[Exercise data Boundary: Start]
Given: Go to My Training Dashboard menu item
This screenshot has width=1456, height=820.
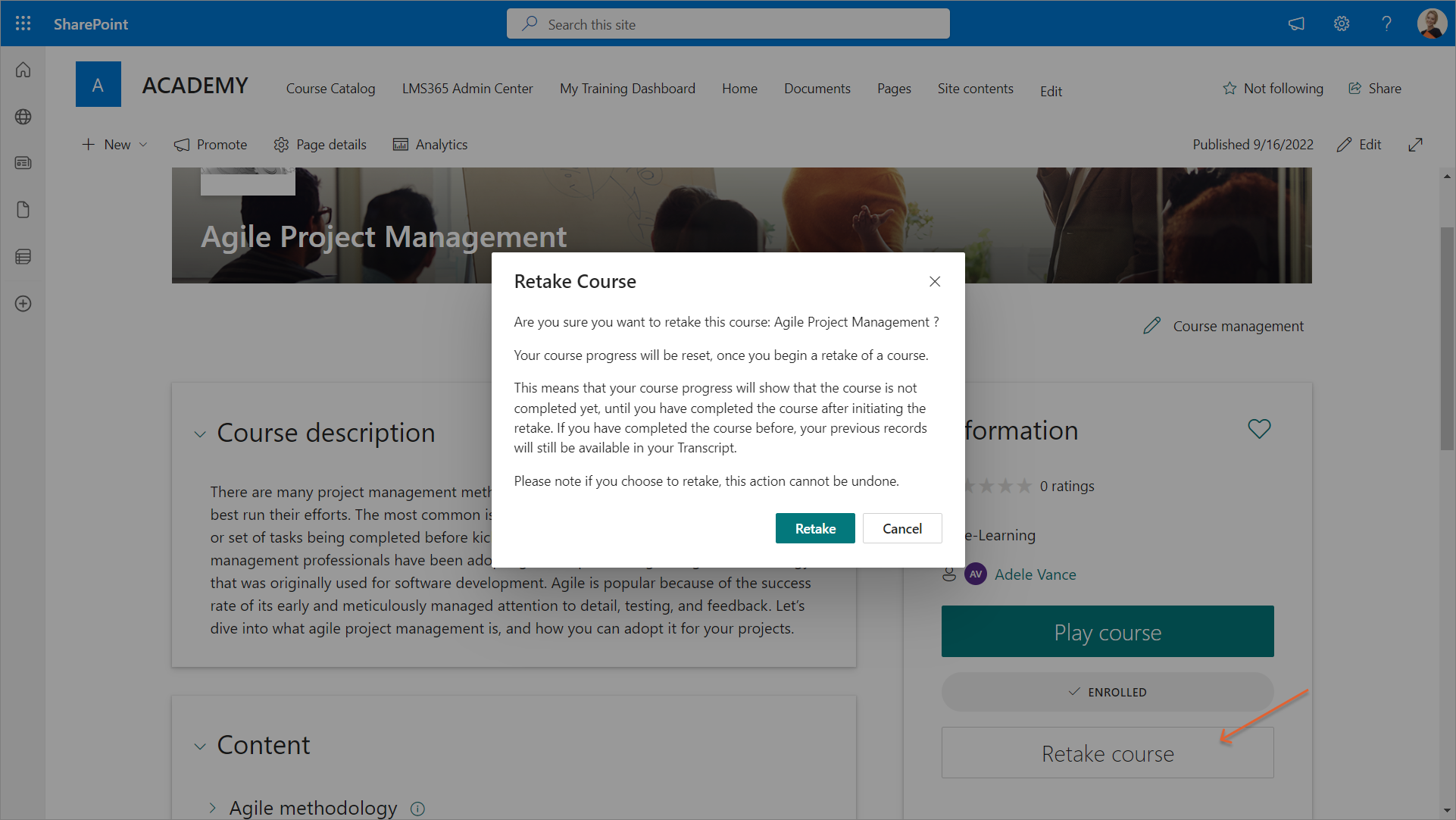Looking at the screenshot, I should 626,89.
[Exercise data Boundary: End]
[Exercise data Boundary: Start]
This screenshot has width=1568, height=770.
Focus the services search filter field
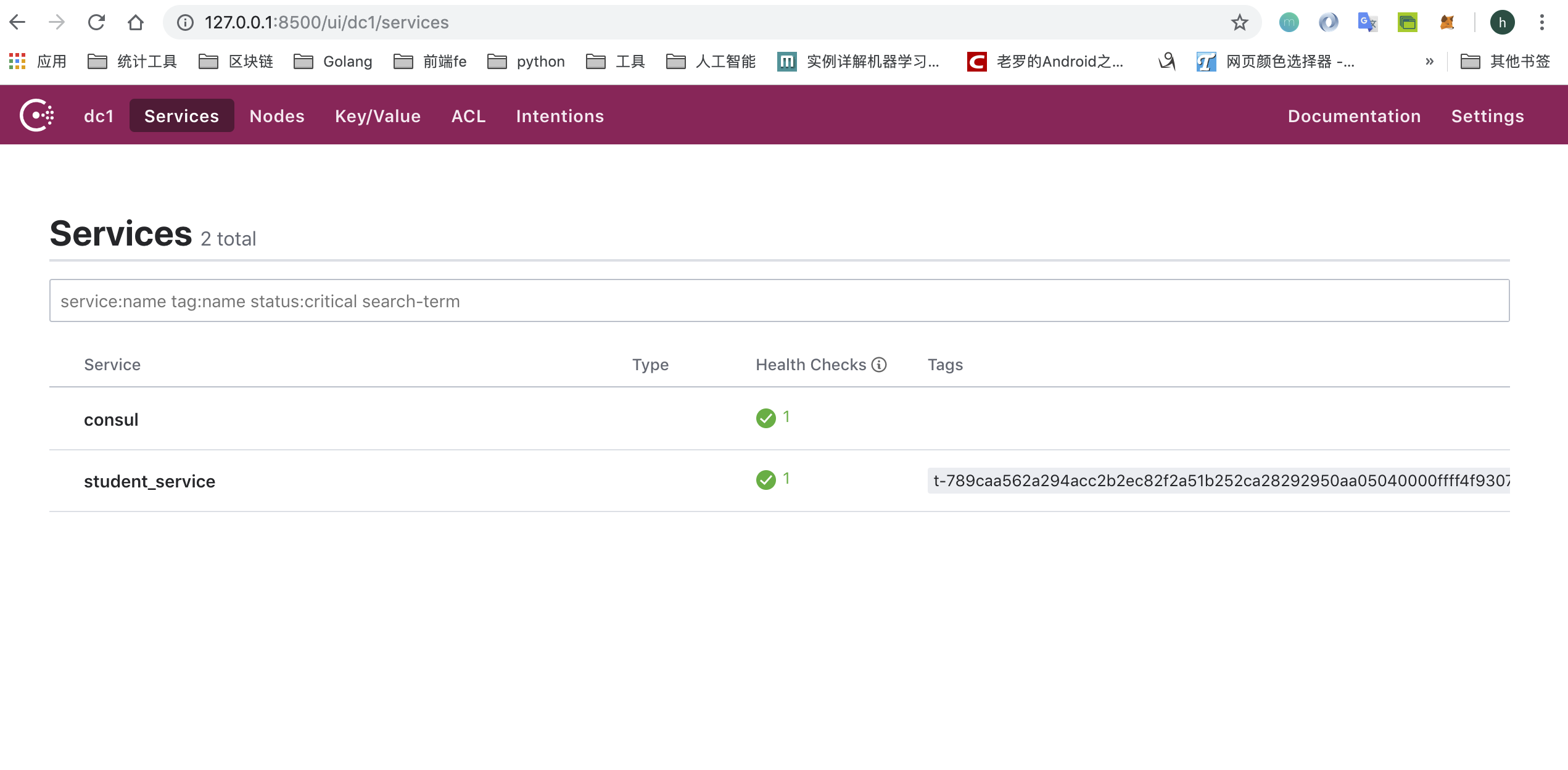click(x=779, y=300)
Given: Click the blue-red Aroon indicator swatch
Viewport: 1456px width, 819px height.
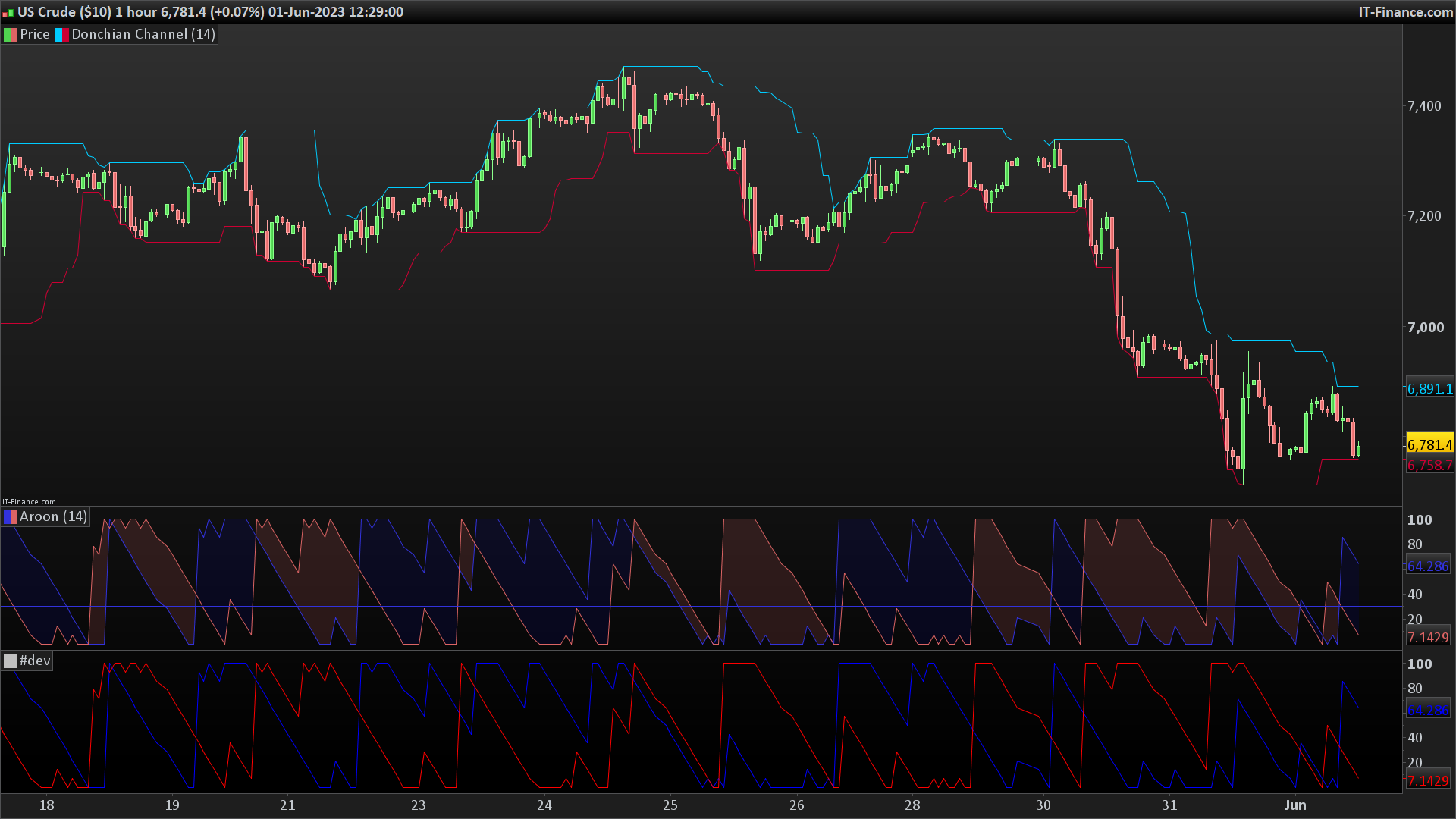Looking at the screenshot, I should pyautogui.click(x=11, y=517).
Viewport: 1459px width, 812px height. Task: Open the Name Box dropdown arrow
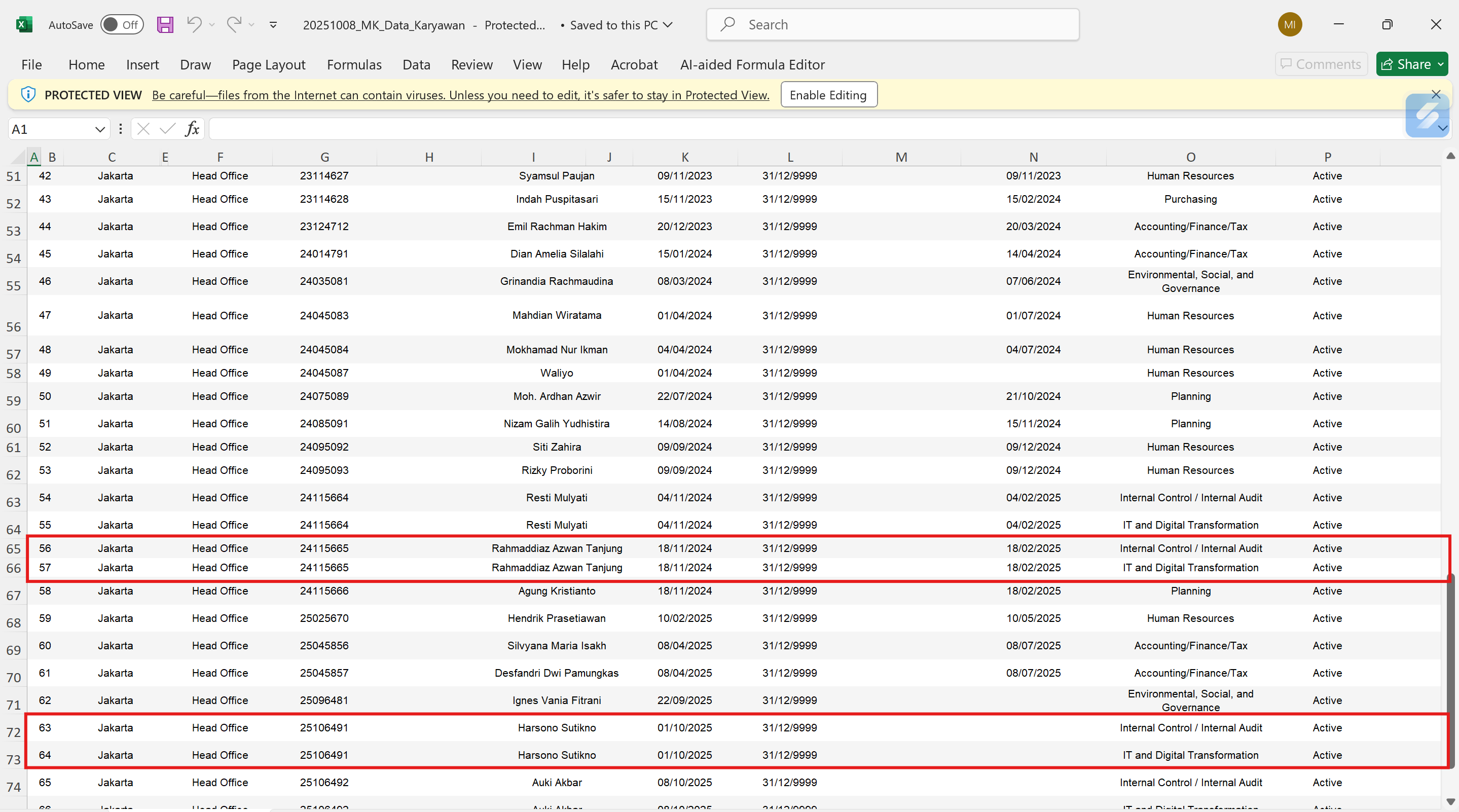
[Exercise data Boundary: End]
[Exercise data Boundary: Start]
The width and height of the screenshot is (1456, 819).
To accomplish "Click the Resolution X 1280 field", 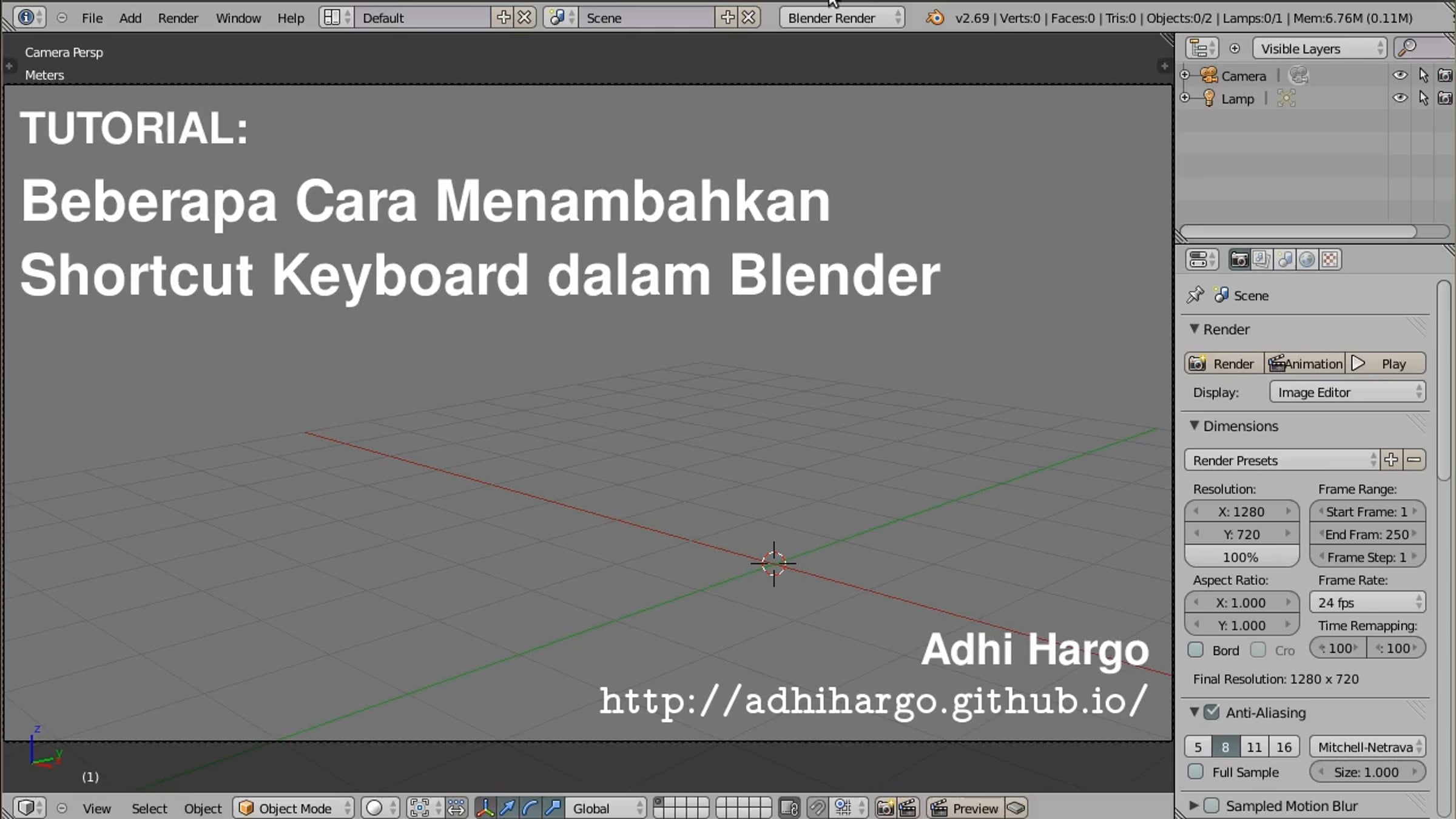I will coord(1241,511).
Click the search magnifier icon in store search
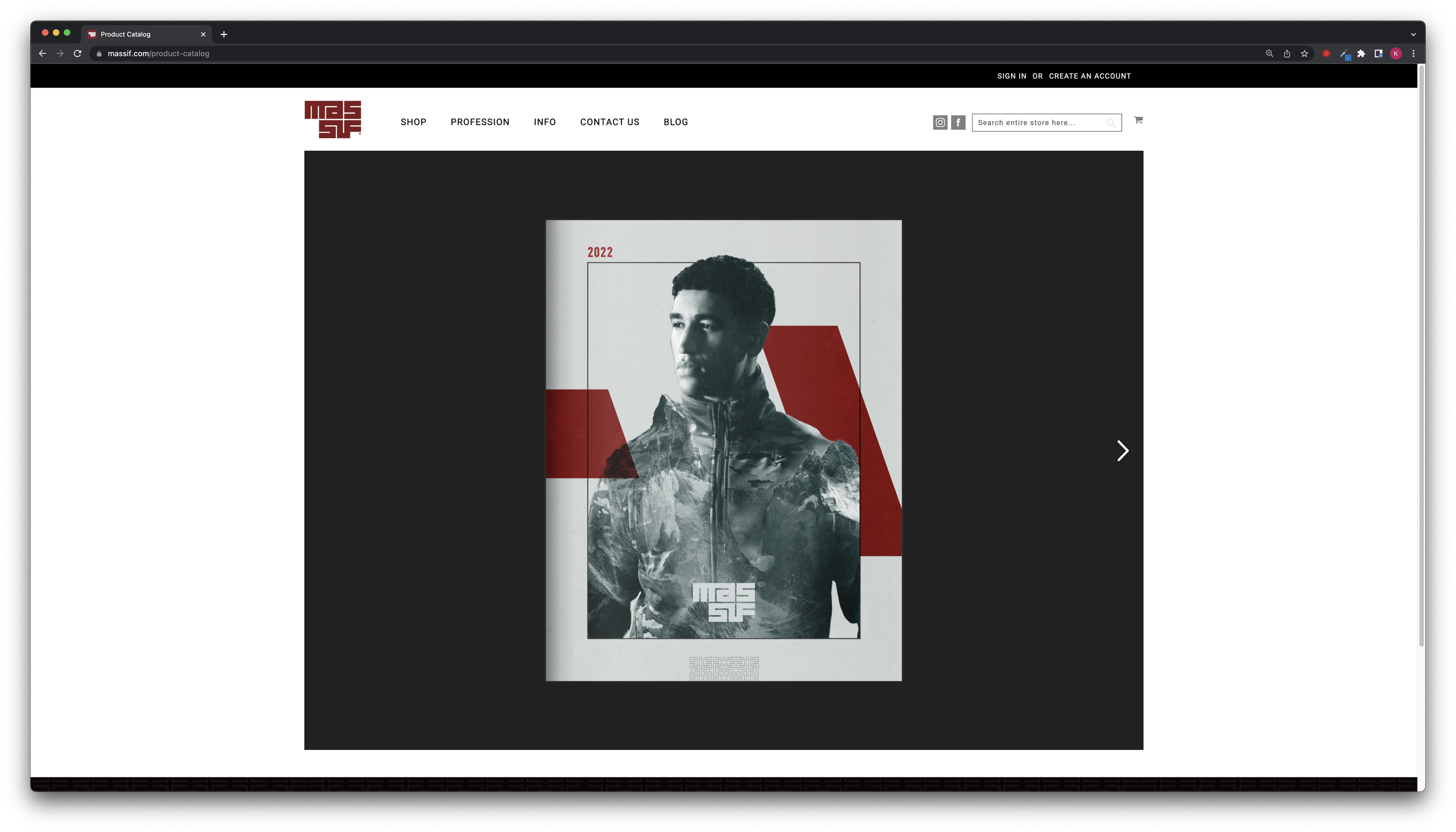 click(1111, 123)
[Exercise data Boundary: End]
What you are asked to do »
Look through the entries above and find each line where the word "Given" occurs; copy those lines.

Exercise response »
Given: Go to My Training Dashboard menu item
Given: Click the blue-red Aroon indicator swatch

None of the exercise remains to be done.